Les scènes qu'elle partage avec Anton Walbrook (Adolf Wohlbrück à cette époque) me font totalement craquer. J'adore le quiproquo qui les sous-tend et les rend à la fois très drôles et infiniment troublantes : Susanne est une actrice qui se fait passer pour un homme (qui lui-même se fait passer pour Viktoria sur scène !). Elle est amoureuse en secret de Robert qui sait qu'elle est un homme, mais fait semblant de ne pas le savoir et s'amuse à la traiter en homme. Susanne/Viktoria va ainsi devoir apprendre à fumer et boire comme un homme, participer à une bagarre et passer chez le barbier, sous le regard espiègle de Robert qui jubile en la poussant dans ses retranchements.

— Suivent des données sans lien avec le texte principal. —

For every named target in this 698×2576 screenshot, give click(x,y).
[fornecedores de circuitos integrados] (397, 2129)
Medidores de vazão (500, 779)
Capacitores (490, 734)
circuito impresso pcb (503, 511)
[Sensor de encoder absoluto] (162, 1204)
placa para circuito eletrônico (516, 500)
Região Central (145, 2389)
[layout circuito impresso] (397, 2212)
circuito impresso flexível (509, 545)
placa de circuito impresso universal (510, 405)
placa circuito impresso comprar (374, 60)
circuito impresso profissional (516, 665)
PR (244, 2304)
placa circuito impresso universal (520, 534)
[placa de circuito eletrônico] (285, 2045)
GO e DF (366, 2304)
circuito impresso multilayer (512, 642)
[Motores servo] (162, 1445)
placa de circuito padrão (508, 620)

Ça a l'air compliqué comme ça, mais ça ne l'est pas du tout quand on voit le film. Par la grâce et l'étonnante alchimie des deux acteurs, leurs scènes communes sont merveilleusement drôles et subtilement sexy.
Le numéro musical de Viktoria, la danseuse espagnole, est désopilant, qu'il soit interprété par Renate Müller ou Hermann Thimig. Ce dernier incarne un acteur cabotin de seconde zone qui rêve de théâtre. Sa scène d'audition au début du film est à ne pas rater.